[Saved entries]
┌──

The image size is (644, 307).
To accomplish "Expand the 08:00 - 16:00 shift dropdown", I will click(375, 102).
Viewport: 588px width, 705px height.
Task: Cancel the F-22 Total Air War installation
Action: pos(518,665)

└──

_REQUIRED ACTION:_ Repeat the data in its entirety, exactly as written.

_RESPONSE TO THIS EXERCISE:_
The image size is (644, 307).
To accomplish "Expand the 08:00 - 16:00 shift dropdown", I will click(375, 102).
Viewport: 588px width, 705px height.
Task: Cancel the F-22 Total Air War installation
Action: pos(518,665)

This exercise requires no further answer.